Apocalípticos e apopléticos

 

                        No deserto de idéias e de imaginação com que nos sufocam diariamente as redes de televisão, e que se torna ainda mais árido no carnaval, com as intermináveis transmissões dos apopléticos desfiles de escolas de samba e de trios elétricos — que podem ser muito divertidos para quem gosta e deles participa diretamente, mas são chatíssimos de assistir em casa —, não fogem da pasmaceira os canais a cabo, que deveriam aproveitar para oferecer atrações alternativas, mas se limitam a reprises das reprises.

                        Mesmo assim, zapeando em desespero na madrugada, tive a boa sorte de pegar ainda no início o extraordinário Apocalypse Now, de Francis Ford Coppola, que há algum tempo não revia integralmente. 

                        Já não há o que dizer de novo sobre a excelência do filme, que se tornou um clássico, baseado no livro O Coração das Trevas, de Joseph Conrad, outro clássico. Trinta anos depois de lançado, o filme continua absolutamente atual (como são os clássicos) e irretocável nas suas cenas memoráveis (o bombardeio dos helicópteros ao som de Wagner; o ataque alucinante ou alucinógeno à ponte; o Capitão Willard (Martin Sheen) levantando-se de dentro d’água, e bêbado no quarto, socando o espelho; o ritual do sacrifício do boi. Consta, aliás, que estas duas últimas cenas foram reais) A exemplo de O Leopardo, de Visconti, já referido neste blog, trata-se de uma das raras transposições bem sucedidas de uma obra literária para o cinema, embora Coppola e seu parceiro John Milius tenham se valido de muito mais liberdade na elaboração do roteiro.

                        Tudo o que podia acontecer de errado durante a filmagem aconteceu, estourando o orçamento e o organograma (previsto para ser filmado em 6 semanas se estendeu por 16 meses), graças a um furacão que destruiu todos os sets, ao ataque cardíaco sofrido por Martin Sheen, à péssima forma física de Marlon Brando e suas exigências de astro rei, além de outros inúmeros contratempos (dizem que Coppola, em desespero, diversas vezes ameaçou suicidar-se, e depois do filme ficou praticamente falido). 

                        Mas o que quero ressaltar aqui é a minha imensa admiração pelo grande ator Robert Duvall.

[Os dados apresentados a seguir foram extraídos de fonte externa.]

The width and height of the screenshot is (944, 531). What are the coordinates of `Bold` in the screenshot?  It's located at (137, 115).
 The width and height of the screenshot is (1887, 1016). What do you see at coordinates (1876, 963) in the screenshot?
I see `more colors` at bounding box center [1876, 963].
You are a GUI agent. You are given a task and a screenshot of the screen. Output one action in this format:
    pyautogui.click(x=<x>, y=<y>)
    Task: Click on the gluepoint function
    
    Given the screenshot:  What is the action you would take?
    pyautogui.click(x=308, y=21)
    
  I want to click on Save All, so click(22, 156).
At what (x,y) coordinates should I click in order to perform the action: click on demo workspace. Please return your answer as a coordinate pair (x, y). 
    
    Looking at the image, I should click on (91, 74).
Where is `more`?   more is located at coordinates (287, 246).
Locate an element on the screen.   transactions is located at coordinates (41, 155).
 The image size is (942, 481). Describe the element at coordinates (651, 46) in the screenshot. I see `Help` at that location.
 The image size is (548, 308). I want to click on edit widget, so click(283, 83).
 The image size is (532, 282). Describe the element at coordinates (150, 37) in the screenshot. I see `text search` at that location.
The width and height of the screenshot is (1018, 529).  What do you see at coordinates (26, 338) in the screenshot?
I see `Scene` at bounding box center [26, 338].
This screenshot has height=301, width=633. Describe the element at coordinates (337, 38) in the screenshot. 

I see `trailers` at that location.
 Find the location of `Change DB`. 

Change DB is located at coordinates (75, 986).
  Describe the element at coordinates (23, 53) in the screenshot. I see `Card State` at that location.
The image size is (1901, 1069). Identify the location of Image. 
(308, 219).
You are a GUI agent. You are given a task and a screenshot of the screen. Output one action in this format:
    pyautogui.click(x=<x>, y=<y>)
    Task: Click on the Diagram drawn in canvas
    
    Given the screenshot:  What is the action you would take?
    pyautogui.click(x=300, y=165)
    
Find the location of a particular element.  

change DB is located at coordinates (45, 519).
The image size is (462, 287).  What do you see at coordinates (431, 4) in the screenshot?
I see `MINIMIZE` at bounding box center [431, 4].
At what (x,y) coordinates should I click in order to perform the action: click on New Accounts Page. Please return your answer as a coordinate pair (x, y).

Não apenas neste, mas em todos os filmes de que participa a sua atuação é sempre perfeita, exata e contida (vide o consiglieri de O Poderoso Chefão), mesmo quando seria fácil desbordar para a histrionice, como no caso do coronel surfista Bill Kilgore.

                        A sua presença é discreta, mas deliciosa e arrebatadora, roubando todas as cenas, até mesmo quando se dá ao desfrute de um filme menor e despretensioso, como Assassination Tango (O Tango e o Assassino), que produziu e dirigiu para se divertir, movido por seu amor ao tango e a Buenos Aires, onde é freqüentador assíduo do café La Biela, na Recoleta (como também o era Jorge Luis Borges, cuja estátua impressionante, de terno, gravata e bengala, ficava sentada a uma das mesas, com uma garrafa de água e uma xícara de café. Foi retirada para reparo e não sei se já a repuseram). 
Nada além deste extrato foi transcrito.